Close to trade mark infringement, but no cigar

 

Scandinavian Tobacco Group Eersel BV v Trojan Trading Company Pty Ltd  [2015] FCA 1086  (9 October 2015)

Trade marks – parallel importation – unpacking and repackaging due to tobacco labelling laws – whether infringing use by retailer importer – availability of section 123 defence

The applicants (collectively, STG) manufacture and sell cigars under various marks, including CAFÉ CRÈME, HENRI WINTERMANS and LA PAZ. In competition with STG’s authorised Australian distributor (STG Australia), Trojan imports genuine STG cigars, manufactured by STG (but sourced from a destination not subject of evidence in the proceeding). Due to Australia’s plain packaging laws for tobacco products, however, Trojan must unpack STG’s cigars upon their arrival in Australia and repackage them in compliant packaging. Trojan’s packaging, among other things, includes the relevant marks on the prescribed area and portion of the packaging. In contrast, cigars sold by STG Australian are pre-packaged by STG overseas in a manner that already conforms with Australian law. Trojan’s packaging and that used by STG Australia were not an exact match.

Trojan raised a threshold question as to whether section 26 of the Act precluded an authorised user (i.e. STG Australia) from suing alongside the registered owner of the marks in suit. Section 26 provides a mechanism for an authorised user to sue for infringement if the registered proprietor consents, or fails to bring an action within a proscribed period. This issue proved something of a smokescreen.  However, Chief Justice Allsop declined to read into the section a proviso to the effect that an authorised user may sue “as long as the registered owner does not”.

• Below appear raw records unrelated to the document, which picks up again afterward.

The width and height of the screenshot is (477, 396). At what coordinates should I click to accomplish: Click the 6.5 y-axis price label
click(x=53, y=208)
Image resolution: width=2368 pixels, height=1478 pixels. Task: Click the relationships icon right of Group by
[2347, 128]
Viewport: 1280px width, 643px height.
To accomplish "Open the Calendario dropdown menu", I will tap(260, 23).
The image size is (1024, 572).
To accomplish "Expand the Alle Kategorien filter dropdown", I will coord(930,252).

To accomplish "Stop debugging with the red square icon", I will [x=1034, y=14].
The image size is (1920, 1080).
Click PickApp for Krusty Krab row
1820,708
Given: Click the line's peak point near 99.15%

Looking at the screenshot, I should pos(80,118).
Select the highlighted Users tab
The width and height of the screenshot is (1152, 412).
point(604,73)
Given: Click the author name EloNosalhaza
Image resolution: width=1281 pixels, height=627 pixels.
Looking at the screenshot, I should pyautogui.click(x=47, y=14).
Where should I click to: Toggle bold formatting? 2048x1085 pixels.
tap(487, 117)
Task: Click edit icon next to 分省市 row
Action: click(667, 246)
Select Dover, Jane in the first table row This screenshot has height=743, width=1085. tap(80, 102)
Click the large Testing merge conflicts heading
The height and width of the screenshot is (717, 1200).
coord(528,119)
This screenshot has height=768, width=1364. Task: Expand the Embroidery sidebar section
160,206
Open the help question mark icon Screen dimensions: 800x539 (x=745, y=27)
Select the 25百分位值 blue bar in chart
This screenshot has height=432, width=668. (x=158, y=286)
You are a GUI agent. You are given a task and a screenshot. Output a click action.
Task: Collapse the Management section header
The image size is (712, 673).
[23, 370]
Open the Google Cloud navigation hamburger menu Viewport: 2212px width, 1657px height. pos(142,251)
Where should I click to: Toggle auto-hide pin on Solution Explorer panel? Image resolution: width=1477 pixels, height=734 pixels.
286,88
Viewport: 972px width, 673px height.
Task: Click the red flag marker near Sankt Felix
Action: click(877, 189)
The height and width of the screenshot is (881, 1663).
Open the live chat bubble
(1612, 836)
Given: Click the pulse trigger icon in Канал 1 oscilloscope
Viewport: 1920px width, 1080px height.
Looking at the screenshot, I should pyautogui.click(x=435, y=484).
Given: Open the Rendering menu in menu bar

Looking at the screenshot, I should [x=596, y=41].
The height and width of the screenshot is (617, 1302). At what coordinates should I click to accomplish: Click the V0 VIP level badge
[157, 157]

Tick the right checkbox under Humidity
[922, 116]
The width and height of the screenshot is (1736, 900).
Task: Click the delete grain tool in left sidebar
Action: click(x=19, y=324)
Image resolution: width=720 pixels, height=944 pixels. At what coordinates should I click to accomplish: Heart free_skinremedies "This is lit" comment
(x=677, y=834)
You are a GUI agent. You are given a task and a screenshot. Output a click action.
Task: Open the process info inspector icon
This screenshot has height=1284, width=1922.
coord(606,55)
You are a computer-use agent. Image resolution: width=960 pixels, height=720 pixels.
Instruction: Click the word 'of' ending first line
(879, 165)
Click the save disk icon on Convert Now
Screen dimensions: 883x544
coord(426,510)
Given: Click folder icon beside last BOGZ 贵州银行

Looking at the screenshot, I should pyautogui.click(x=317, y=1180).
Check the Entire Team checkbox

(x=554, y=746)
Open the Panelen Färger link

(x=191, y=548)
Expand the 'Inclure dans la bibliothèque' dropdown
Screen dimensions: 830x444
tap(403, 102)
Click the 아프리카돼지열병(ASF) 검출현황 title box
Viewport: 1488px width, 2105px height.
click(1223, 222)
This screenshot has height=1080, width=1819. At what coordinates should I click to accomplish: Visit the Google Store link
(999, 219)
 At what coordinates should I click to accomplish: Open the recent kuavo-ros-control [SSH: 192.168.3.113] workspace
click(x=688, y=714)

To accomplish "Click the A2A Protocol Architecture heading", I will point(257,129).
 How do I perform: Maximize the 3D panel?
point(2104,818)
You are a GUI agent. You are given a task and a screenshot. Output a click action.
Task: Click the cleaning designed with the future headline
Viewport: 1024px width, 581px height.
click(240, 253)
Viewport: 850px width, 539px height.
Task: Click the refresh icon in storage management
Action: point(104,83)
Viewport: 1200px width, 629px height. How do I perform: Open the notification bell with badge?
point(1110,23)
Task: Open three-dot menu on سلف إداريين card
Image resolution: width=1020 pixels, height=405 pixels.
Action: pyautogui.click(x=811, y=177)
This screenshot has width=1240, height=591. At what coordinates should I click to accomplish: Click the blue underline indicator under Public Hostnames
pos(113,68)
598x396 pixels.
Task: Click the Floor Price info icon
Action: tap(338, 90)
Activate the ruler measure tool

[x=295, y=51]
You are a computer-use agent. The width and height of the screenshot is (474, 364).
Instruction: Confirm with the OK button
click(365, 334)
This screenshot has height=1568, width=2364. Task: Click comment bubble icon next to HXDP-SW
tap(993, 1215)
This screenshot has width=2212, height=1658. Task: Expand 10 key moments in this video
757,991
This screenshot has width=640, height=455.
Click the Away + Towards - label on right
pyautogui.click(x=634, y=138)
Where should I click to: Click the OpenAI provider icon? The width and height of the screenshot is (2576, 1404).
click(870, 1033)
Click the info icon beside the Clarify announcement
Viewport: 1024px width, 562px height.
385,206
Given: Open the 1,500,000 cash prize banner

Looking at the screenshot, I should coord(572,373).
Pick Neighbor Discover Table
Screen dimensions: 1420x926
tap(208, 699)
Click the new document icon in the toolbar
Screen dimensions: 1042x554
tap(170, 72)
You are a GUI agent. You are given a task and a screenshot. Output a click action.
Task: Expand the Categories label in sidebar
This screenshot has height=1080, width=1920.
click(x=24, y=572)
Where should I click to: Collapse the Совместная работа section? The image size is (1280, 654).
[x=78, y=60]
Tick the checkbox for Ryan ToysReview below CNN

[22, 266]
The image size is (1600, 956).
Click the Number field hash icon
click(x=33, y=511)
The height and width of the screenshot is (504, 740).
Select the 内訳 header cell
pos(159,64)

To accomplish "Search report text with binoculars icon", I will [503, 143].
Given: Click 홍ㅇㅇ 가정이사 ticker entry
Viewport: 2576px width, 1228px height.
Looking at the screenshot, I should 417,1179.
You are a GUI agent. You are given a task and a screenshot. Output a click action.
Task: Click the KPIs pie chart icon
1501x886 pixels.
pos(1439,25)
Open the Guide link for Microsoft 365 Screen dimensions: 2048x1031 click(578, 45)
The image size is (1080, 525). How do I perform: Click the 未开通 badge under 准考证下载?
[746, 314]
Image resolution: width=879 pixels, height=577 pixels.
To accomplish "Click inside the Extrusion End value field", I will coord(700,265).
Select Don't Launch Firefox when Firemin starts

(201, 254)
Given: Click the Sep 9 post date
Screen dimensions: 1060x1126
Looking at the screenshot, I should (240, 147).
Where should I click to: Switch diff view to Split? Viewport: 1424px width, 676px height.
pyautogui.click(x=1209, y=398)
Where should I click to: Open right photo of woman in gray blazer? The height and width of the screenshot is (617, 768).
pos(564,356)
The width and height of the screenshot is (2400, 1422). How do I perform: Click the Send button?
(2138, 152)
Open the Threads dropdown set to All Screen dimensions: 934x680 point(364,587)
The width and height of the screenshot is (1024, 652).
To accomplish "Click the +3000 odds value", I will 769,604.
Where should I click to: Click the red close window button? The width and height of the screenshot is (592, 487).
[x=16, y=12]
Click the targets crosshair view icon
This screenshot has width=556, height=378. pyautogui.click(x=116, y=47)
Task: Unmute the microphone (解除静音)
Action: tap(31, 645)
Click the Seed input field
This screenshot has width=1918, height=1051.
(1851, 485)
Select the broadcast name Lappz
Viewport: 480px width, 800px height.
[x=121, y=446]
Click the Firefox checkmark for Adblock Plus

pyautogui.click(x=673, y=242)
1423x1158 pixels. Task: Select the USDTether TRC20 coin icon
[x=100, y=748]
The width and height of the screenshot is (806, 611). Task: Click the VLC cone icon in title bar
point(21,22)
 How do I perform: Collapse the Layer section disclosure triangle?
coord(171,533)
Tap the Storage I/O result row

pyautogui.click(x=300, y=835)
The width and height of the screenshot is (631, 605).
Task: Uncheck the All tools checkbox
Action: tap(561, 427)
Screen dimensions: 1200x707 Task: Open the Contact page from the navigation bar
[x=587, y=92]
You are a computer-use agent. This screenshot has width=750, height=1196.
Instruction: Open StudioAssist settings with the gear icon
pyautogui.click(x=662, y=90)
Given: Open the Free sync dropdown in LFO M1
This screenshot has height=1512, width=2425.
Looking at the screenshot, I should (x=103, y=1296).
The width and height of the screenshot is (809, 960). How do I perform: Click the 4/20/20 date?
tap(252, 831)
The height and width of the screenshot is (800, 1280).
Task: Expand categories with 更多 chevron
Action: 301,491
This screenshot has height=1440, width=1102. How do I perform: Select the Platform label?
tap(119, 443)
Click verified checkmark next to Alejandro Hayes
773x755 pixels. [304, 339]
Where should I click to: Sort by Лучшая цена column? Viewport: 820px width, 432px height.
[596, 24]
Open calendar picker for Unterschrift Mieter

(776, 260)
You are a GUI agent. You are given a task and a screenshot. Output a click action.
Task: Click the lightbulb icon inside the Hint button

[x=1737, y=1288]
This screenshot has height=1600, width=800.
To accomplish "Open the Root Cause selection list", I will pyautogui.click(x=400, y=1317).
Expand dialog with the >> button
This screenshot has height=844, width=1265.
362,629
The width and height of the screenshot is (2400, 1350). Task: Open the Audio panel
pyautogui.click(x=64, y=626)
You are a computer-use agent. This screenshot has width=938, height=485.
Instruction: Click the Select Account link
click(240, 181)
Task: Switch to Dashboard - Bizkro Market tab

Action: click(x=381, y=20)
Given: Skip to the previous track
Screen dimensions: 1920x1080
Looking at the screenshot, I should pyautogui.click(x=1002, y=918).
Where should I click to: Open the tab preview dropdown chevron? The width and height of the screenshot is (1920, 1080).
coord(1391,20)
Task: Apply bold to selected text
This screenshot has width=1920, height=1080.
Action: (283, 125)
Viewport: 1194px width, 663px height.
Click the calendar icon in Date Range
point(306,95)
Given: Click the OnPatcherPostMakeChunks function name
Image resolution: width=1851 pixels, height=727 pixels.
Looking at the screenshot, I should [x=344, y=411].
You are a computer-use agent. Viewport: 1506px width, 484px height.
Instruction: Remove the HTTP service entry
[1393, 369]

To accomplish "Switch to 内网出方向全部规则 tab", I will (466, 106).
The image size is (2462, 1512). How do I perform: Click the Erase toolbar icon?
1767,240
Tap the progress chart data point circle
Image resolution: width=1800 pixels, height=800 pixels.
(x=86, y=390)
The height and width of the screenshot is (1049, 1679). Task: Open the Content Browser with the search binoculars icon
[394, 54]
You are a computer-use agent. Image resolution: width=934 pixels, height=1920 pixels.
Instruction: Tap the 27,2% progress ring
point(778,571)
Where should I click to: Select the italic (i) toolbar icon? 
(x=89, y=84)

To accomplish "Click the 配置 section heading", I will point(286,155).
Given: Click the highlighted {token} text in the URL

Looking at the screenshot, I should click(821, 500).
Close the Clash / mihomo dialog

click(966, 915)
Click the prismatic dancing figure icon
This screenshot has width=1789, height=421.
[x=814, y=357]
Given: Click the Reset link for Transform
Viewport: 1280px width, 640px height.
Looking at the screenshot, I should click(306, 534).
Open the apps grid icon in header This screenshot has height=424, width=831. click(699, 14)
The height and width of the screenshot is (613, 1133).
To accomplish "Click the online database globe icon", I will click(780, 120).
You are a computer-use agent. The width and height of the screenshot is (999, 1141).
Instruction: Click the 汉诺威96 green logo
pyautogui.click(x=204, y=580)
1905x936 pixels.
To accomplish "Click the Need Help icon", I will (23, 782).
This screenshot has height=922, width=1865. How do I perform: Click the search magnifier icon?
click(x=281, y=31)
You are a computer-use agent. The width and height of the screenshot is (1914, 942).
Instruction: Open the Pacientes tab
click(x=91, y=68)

It was not in dispute that the inclusion of the marks in suit on Trojan’s packaging was “use as a trade mark” for the purpose of section 120 of the Act. Trojan argued, however, that that “use” was by STG, not Trojan, because Trojan applied the marks only to indicate a trade connection between the goods and STG. That argument, in effect, reignited the pre-1995 debate concerning parallel importation. His Honour reviewed the authorities concerning the doctrine of exhaustion of rights and whether a registered owner’s exclusive rights extend beyond the point of initial sale, particularly as against a retailer importer. Ultimately, although his Honour thought it “counterintuitive”, and concluded that he was bound by a band of Full Court authorities to the effect that “absent s 123 being engaged, the mere sale of goods already marked by the registered owner (a fortiori if a mark is applied by someone other than the registered owner) would be an infringing use of the mark by the importer”.

Trojan also relied upon section 123 of the Act, which provides that use of a registered trade mark “in relation to” similar goods to those in respect of a mark is registered “does not infringe the trade mark if the trade mark has been applied to, or in relation to, the goods by, or with the consent of, the registered owner of the trade mark”. It was not in dispute that section 123 would apply to an importer referring to the marks for the purpose of advertising and invoicing genuine products, and selling the actual products themselves; the owner’s consent is implied in those contexts. But what of Trojan’s new packaging? In that regard, the burning issue was whether the registered owner’s “consent” is to be assessed at the time of manufacture (Trojan’s argument), or when Trojan repackaged and arguably “re-applied” the marks in suit to otherwise genuine goods (STG’s position).

STG’s claim ran out of puff at this point, because section 123 was held to apply. STG sought to emphasise that Trojan’s argument would place outside of a trade mark owner’s control the “secondary get up and packaging so important to modern commerce”. Trojan argued that that submission impermissibly introduced questions of goodwill into a provision designed to protect ancillary uses of a mark in relation to genuine goods. His Honour preferred Trojan’s submission, and favoured an analysis of the words “has been applied” that looks to consent as at the time of original packaging. His Honour also held that that interpretation was consistent with the role of section 123 in “protecting as non-infringing use that which does no more than draw a connection between the goods and the registered owner”.

With respect, the authors have some sympathy for the applicants’ predicament. A parallel importer who modifies a registered mark for the purposes of advertising and repackaging is unlikely to be able to rely upon section 123, because the protection applies only to the actual registered mark and not variations to it.

But what of an importer who reproduces a mark faithfully, but uses sub-standard or defective packaging? Such conduct may affect the goodwill of the mark and/or the registered owner.

In the present case, however, the Court may well have been influenced by the somewhat unique circumstances of the repackaging; absent Australia’s tobacco labelling laws, Trojan simply would have sold the genuine products in their original packaging.